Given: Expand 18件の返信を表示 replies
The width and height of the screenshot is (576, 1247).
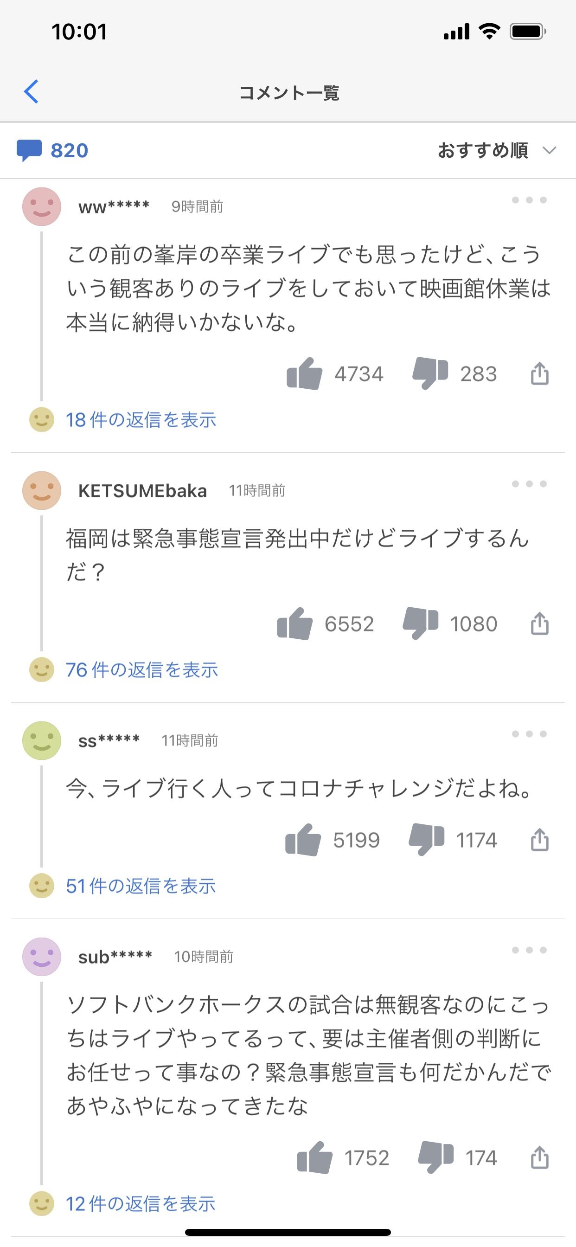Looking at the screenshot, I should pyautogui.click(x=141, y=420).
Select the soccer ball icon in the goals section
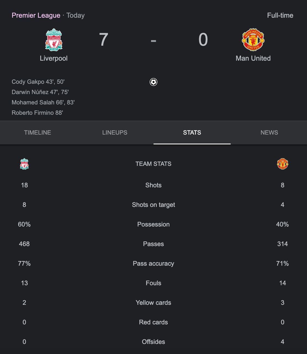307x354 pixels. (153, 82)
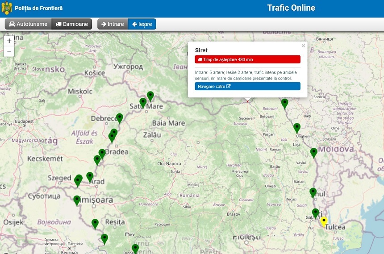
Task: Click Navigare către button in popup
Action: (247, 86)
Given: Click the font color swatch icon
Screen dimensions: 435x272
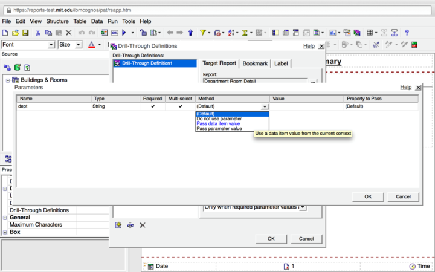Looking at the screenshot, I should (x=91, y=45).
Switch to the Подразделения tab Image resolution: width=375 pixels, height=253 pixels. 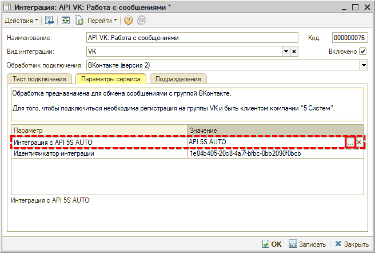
=-=-=
Format the material above as a numbered list with one line per item, skipping any blank lines and leaving out the pictures.

CORRECT RESULT
1. Given: Expand 18件の返信を表示 replies
2. The width and height of the screenshot is (576, 1247).
3. Looking at the screenshot, I should pyautogui.click(x=141, y=420).
4. Select the soccer ball icon in the goals section
5. 307x354 pixels. (153, 82)
6. Task: Click Navigare către button in popup
7. Action: (247, 86)
8. Given: Click the font color swatch icon
9. Screen dimensions: 435x272
10. Looking at the screenshot, I should (x=91, y=45).
11. Switch to the Подразделения tab Image resolution: width=375 pixels, height=253 pixels. 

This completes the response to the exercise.